I was never skinny. I've always liked eating more than I should and food has also been an escape when dealing with anxiety. Things spiraled out of control when my father passed away almost 13 years ago. I gained 30 kilos in about 6 months and from then on it's been a constant battle to shed those extra kilos and control all the health issues that became prominent with that.

I have PCOS and metabolic syndrome. I was diagnosed with the latter six years ago. I can still remember the doctor saying that if I didn't want to have a heart attack before the age of 35, I had to lose weight so that all my blood test levels could be normal again. I reached my goal for a period of time. My levels were back to normal and I was healthy. Of course, I didn't follow through with things and I fell off the bandwagon and gained all I had lost.

I went for a blood test last Friday. I am unhealthy again. My pancreas doesn't work properly, which affects my liver and that doesn't work properly either. Cholesterol is off the charts and my thyroid hormone is up as well. I found out that whenever my insulin levels are up, my thyroid hormone follows suit. The only way I can get these to go down is controlling what I eat and exercising.

My pancreas doesn't deal well with carbs. I'm insulin resistant. Has to be a low carb diet. You'd think that would be simple enough, just do a high protein diet and things should be settled... Well no. Protein is metabolized in the liver. My liver is already overloaded at the moment (no drinking either!)... so as a first step that is not an option. I had my gallbladder removed a couple of years ago, hence a fatty diet not being an option either (and of course the cholesterol levels are off the chart). FIBER! I can eat fiber! What nutritional value is there in fiber tho? On Friday I freaked out. I pretty much cried all night asking questions such as: why me? why is life so unfair? Do I have to start doing photosynthesis?

Well, after talking it out with a good friend, I calmed down and came up with a plan, which brings us to this. My main goal is to lose weight. By losing weight my levels will go back to normal. How to go about that tho?

Exercise and diet. That's the only way. It has to be for life, so that means we are talking about habit change, not something that I can do for a few months and then stop. I've been going to the gym... Been paying for it for over a year, but started going in two weeks ago. I hate going to the gym, it really is a struggle for me to get up and go there...I have panic attacks before going, to the point of tears, but must be done... like brushing your teeth. As for a diet, yesterday I went to the farmer's market and got me some fresh veggies and fruits. I can at least eat healthier, non processed foods. That should help.

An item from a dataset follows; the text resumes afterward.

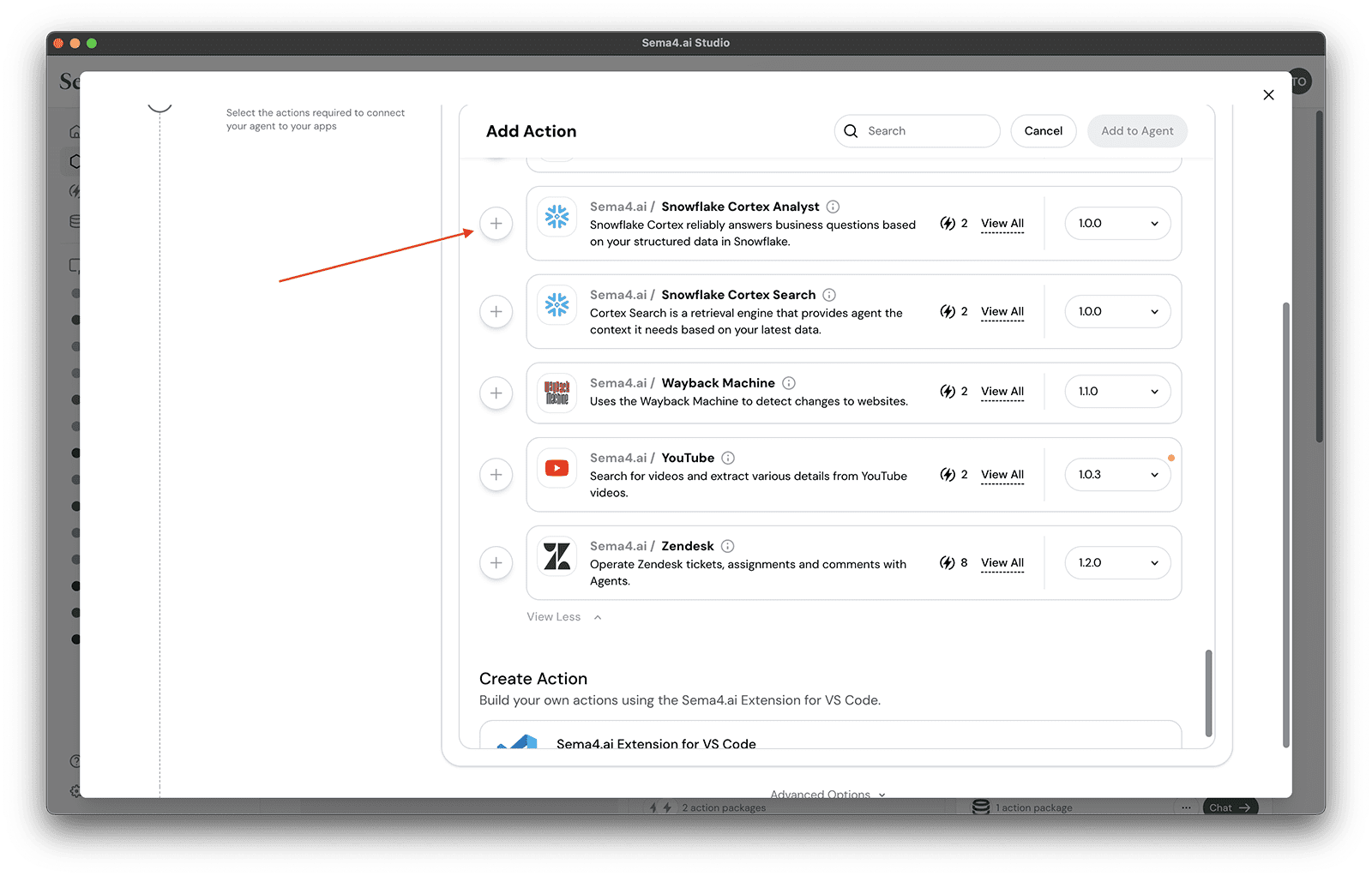Click the Add to Agent button
The width and height of the screenshot is (1372, 876).
(1137, 131)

How to keep track of all that? As I mentioned before I have a spreadsheet where I can log my weight, measurements, food and if I have been to the gym or not. It also allows me to keep track of my menstrual cycle (I have a myoma that is being treated with hormones at this point -- still needs fine-tuning, I've been bleeding for 25 days!!!) and builds somewhat of a timeline for the weight loss goal. Counting calories leads to anxiety attacks for me so I simply log the quality of the food. I also decided to start this blog so that it isn't only about plugging date that no one will ever see into a spreadsheet.

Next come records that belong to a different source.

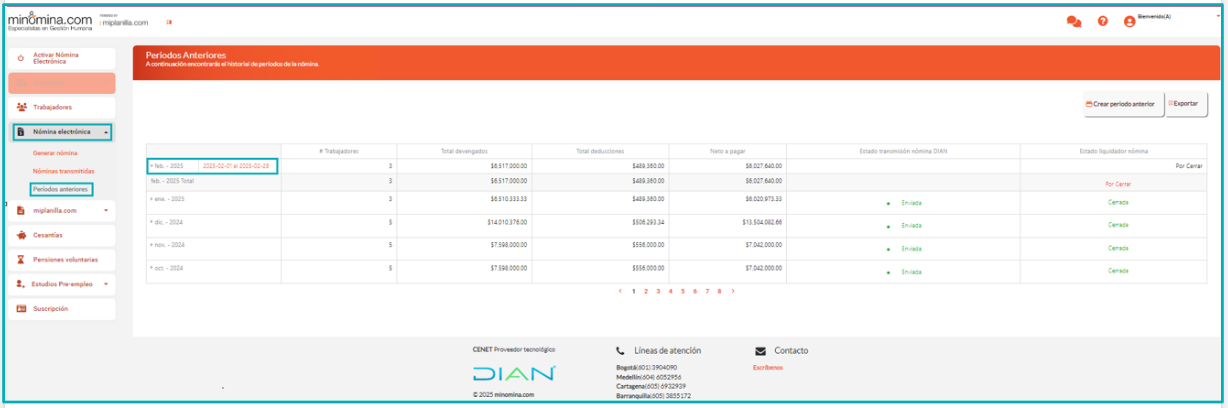Expand the Estudios Pre-empleo dropdown
The height and width of the screenshot is (408, 1228).
click(x=106, y=284)
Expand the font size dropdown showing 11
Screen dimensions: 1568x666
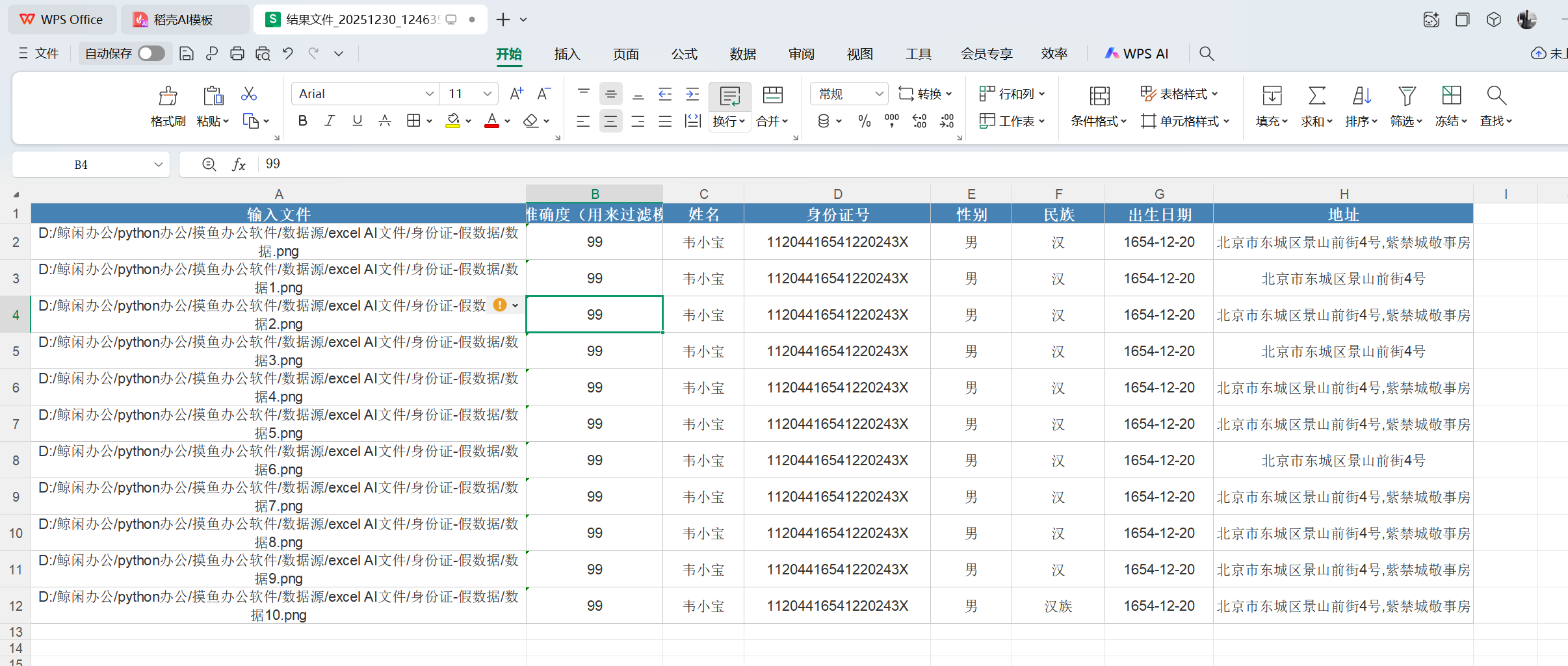(487, 94)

With this blog I can write about the daily struggles, the small milestones, the setbacks and can be somewhat accountable for this battle. I highly doubt anyone will ever read this blog, but it is out there and that should be enough to make me accountable. I love life. It isn't always easy, but it is a nice life. I just need to get healthy so I can live it to the fullest.

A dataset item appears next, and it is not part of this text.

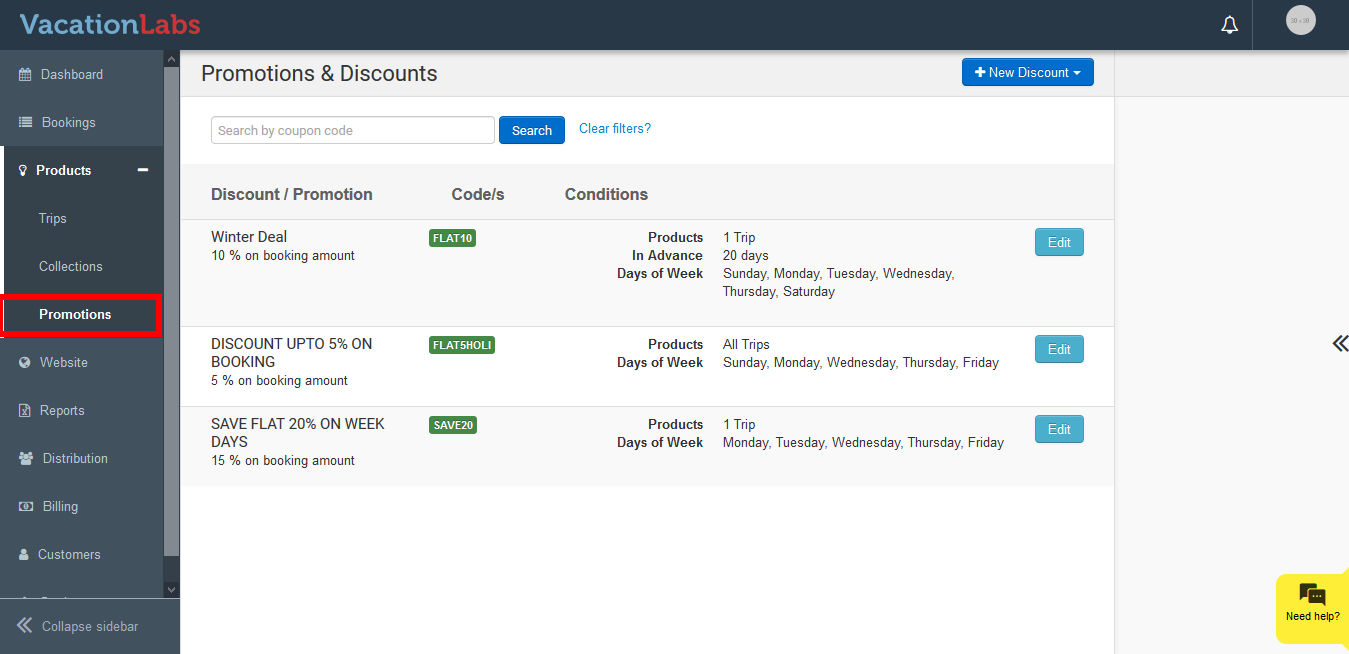This screenshot has width=1349, height=654.
Task: Click the Billing money icon
Action: (26, 507)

You'd think that loving life as much as I do I would not fall off the bandwagon so often, I would not allow my plans to fade into inexistence...At times, I do ask myself what is wrong with me. I know what must be done, I have the power to do it and still, I don't. I have panic attacks about exercising, which leads me to binge eating comfort food (comfort food is never healthy food) which leads me to being unhealthy... I am hoping that being accountable for it I can break this vicious cycle.

As of today:
Weight: 91.3Kg
IBM: 33.81
Waist: 95cm
Hips: 117cm
Abdomen: 97cm

If you happened to stumble across this, thanks for reading!